Data operations

We have already presented some of the most common methods you will use with DataShapes (for example, .peek()), and ways to filter the data based on the column value. Blaze has implemented many methods that make working with any data extremely easy.

In this section, we will review a host of other commonly used ways of working with data and methods associated with them. For those of you coming from pandas and/or SQL, we will provide a respective syntax where equivalents exist.

Accessing columns

There are two ways of accessing columns: you can get a single column at a time by accessing them as if they were a DataShape attribute:

traffic.Year.head(2)

The preceding script produces the following output:

Accessing columns

You can also use indexing that allows the selection of more than one column at a time:

(traffic[['Location', 'Year', 'Accident', 'Fatal', 'Alcohol']]
    .head(2))

This generates the following output:

Accessing columns

The preceding syntax would be the same for pandas DataFrames. For those of you unfamiliar with Python and pandas API, please note three things here:

  1. To specify multiple columns, you need to enclose them in another list: note the double brackets [[ and ]].
  2. If the chain of all methods does not fit on one line (or you want to break the chain for better readability) you have two choices: either enclose the whole chain of methods in brackets (...) where the ... is the chain of all methods, or, before breaking into the new line, put the backslash character at the end of every line in the chain. We prefer the latter and will use that in our examples from now on.
  3. Note that the equivalent SQL code would be:
    SELECT *
    FROM traffic
    LIMIT 2

Symbolic transformations

The beauty of Blaze comes from the fact that it can operate symbolically. What this means is that you can specify transformations, filters, or other operations on your data and store them as object(s). You can then feed such object with almost any form of data conforming to the original schema, and Blaze will return the transformed data.

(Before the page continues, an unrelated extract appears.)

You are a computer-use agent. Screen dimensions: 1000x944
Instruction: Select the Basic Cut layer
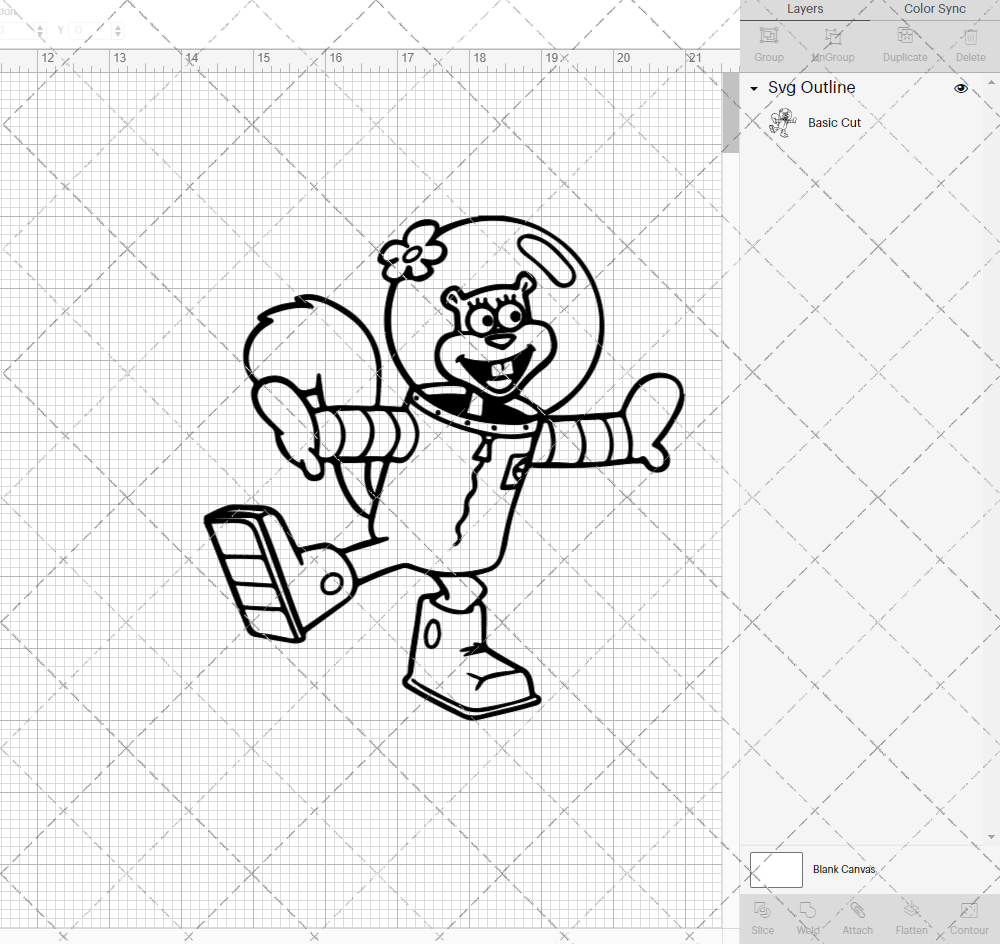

For example, let's select all the traffic violations that occurred in 2013, and return only the 'Arrest_Type', 'Color', and 'Charge` columns. First, if we could not reflect the schema from an already existing object, we would have to specify the schema manually. To do this, we will use the .symbol(...) method to achieve that; the first argument to the method specifies a symbolic name of the transformation (we prefer keeping it the same as the name of the object, but it can be anything), and the second argument is a long string that specifies the schema in a <column_name>: <column_type> fashion, separated by commas:

schema_example = bl.symbol('schema_exampl', 
                           '{id: int, name: string}')

Now, you could use the schema_example object and specify some transformations. However, since we already have an existing traffic dataset, we can reuse the schema by using traffic.dshape and specifying our transformations:

traffic_s = bl.symbol('traffic', traffic.dshape)
traffic_2013 = traffic_s[traffic_s['Stop_year'] == 2013][
    ['Stop_year', 'Arrest_Type','Color', 'Charge']
]

To present how this works, let's read the original dataset into pandas' DataFrame:

traffic_pd = pd.read_csv('../Data/TrafficViolations.csv')

Once read, we pass the dataset directly to the traffic_2013 object and perform the computation using the .compute(...) method of Blaze; the first argument to the method specifies the transformation object (ours is traffic_2013) and the second parameter is the data that the transformations are to be performed on:

bl.compute(traffic_2013, traffic_pd).head(2)

Here is the output of the preceding snippet:

Symbolic transformations

You can also pass a list of lists or a list of NumPy arrays. Here, we use the .values attribute of the DataFrame to access the underlying list of NumPy arrays that form the DataFrame:

bl.compute(traffic_2013, traffic_pd.values)[0:2]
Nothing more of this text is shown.